To do the next right thing by someone, we have to have them on our mind. We have to clear enough space on our mental to-do lists and overflowing social media feeds to hold space for them.


 

To do the next right thing by someone, we have to have them on our mind. We have to clear enough space on our mental to-do lists and overflowing social media feeds to hold space for them. To see them. To think of them when we don’t have the fortune of their constant presence to remind us of their lived realities. And if we can’t afford that constant clarity of mind, we need something to wake us or shake us; something to shift our flow.

For me this is the power of art. Art in all multitude of forms - from the public murals I view alongside my neighbors, to the poetry I read in solitude in my bedroom; to musical lyrics that seem to have been written just for me in this moment in my life - has the power to shake us into a new awareness. 

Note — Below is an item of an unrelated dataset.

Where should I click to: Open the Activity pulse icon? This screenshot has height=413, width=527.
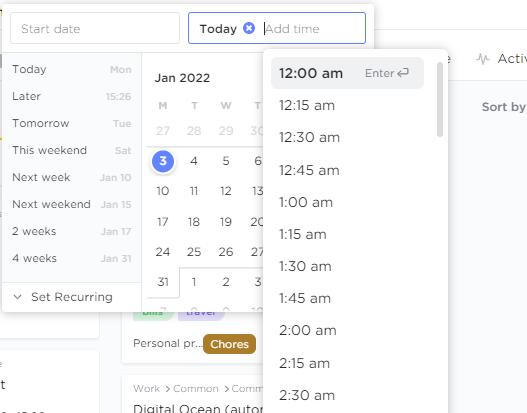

And art and people together have the power to give dignity. Alongside our basic human needs of being fed, clothed and sheltered is a human need to understand and be understood. The human desire for dignity. The role of art can be debated endlessly and I don’t intend to contain or curtail its role, for it’s a personal act. However, I believe it is also always, simultaneously, a public act. It has a universal ability to transform us. Art has the power to let us tell our story, but also the power to help share it - to transport and translate our story to others. Voices for Rural Resilience prioritizes the role of art and intentionally uses it to build a more inclusive and equitable society where we all feel seen, heard, and known for who we are. Our approach gives the permission to value the thinking and the feeling, alongside the doing.  And art gives us a vehicle for expressing what we hold in our head and heart.

I intend to use art to help me slow down. Because it’s hard to slow down. 

But Mari reminded me it’s worth it. Always. I never regretted a single visit. Never wished I had sent three more emails instead of spending thirty minutes visiting in her living room. She reminded me that stopping, slowing, sitting, staying - it matters. In the moment I may have been fooled into believing it mattered more to her than me. But ultimately the benefit was mine; my daughter’s; my family’s. Ours as much as hers. Because we are bound to each other. And daily reminders of this are a blessing we should try to curate and create.

May you all this holiday season, and always, curate a consciousness for Nannette Mathews’s observation that “If you’re always racing to the next moment, what happens to the one you’re in?”  In doing so, may you create more friendships that bind us to one another.